The nightmares started the night of her grandfather's attempted murder, and they've continued ever since. In them, she is small, helpless. But the light is bright, and she basks in it, welcomes it. She feels safe, and loved. She is happy.
A shadow falls over her. Between her and the light stands a man so tall that Fancy thinks that he must be able to touch the sky. At first, his presence does not offend her; but soon, she begins to feel cold. She's quickly becoming claustrophobic, and her lungs are being crushed. She can't breathe, can't move. She is paralyzed, trapped inside herself. A panic seizes her, and just before she thinks it's over, just before she thinks she's lost, she awakens, screaming and gasping for air.

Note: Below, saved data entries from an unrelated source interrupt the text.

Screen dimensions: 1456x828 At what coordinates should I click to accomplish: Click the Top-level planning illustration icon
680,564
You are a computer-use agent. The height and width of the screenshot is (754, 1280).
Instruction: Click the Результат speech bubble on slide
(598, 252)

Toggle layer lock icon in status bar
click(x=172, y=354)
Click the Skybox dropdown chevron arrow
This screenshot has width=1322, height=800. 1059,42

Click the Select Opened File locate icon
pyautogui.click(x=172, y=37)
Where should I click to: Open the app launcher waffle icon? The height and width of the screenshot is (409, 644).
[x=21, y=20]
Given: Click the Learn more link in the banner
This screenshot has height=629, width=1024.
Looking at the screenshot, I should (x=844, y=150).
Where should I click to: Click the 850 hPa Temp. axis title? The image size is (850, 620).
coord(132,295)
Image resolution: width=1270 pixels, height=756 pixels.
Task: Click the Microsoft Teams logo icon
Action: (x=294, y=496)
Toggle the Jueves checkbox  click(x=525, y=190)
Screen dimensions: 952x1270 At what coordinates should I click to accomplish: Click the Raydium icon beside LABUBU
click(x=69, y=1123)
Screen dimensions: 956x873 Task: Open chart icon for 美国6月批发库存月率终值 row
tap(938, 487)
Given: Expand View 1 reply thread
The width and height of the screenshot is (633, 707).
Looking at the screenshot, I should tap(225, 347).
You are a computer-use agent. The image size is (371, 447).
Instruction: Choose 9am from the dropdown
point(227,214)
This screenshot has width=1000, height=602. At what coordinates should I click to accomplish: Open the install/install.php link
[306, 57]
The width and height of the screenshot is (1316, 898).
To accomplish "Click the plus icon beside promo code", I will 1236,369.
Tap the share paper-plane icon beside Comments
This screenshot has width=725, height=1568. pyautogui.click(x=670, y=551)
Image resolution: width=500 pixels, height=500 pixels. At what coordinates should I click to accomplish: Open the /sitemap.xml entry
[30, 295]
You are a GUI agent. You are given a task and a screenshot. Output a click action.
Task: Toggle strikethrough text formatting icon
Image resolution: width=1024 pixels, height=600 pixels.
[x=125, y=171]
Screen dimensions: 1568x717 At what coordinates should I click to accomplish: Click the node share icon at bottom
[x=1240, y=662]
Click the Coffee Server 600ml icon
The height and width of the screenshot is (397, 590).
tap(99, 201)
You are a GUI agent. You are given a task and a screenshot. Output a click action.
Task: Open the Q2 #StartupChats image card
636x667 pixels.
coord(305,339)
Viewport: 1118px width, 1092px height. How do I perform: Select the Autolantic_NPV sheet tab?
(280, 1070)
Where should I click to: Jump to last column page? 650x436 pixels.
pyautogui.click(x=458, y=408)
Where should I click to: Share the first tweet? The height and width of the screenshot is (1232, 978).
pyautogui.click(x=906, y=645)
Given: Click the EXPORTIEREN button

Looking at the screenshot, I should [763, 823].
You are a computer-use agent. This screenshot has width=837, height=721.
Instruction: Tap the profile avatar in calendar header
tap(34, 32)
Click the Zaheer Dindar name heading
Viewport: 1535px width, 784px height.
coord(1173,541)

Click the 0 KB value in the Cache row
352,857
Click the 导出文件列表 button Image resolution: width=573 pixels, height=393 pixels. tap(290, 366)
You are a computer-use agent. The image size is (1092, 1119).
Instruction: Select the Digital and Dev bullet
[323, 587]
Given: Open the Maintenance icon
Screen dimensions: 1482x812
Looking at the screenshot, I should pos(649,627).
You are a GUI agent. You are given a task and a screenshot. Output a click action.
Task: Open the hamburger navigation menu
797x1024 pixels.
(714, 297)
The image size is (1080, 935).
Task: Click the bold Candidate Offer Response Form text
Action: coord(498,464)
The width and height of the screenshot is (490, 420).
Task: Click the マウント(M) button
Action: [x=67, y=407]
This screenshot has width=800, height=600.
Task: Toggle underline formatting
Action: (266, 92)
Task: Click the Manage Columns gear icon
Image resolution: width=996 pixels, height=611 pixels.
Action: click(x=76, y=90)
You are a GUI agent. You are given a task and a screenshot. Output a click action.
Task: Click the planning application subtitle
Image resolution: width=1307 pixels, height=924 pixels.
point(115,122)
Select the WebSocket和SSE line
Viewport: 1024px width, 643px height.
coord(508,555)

Noah tells her that they're just dreams, that they can't hurt her. She nods, a small smile spreading across her face, masking her inner turmoil. He is wrong, she knows. They aren't just dreams. They are real - were real. They happened.
She's just not sure what happened.
"I'm sorry, honey, but you said yourself that you were skeptical as to the power of hypnosis, and, as I explained earlier, hypnosis usually only works on the believers and the suggestible."
Fancy nods. She hadn't really expected her future stepmother's suggestion to suddenly shed a new light on her mysterious dreams; however, at the same time, she had had hopes. They're dashed now, gone with the autumn leaves; she might as well resign herself to a life of insomnia.
She does remember something, though, from her hypnotic state. There had been a... tugging sensation, of sort, as if her brain had been pulling and grasping at some shred of a memory buried beneath millions of heavier, more prevalent memories. She mentions this to Eve, voice daring to take on a hopeful tone. A small smile graces the doctor's lips, and she tells the younger woman that this is good news, indeed. But she cannot place the blonde into another hypnotic state so soon; it would be irresponsible, she adds.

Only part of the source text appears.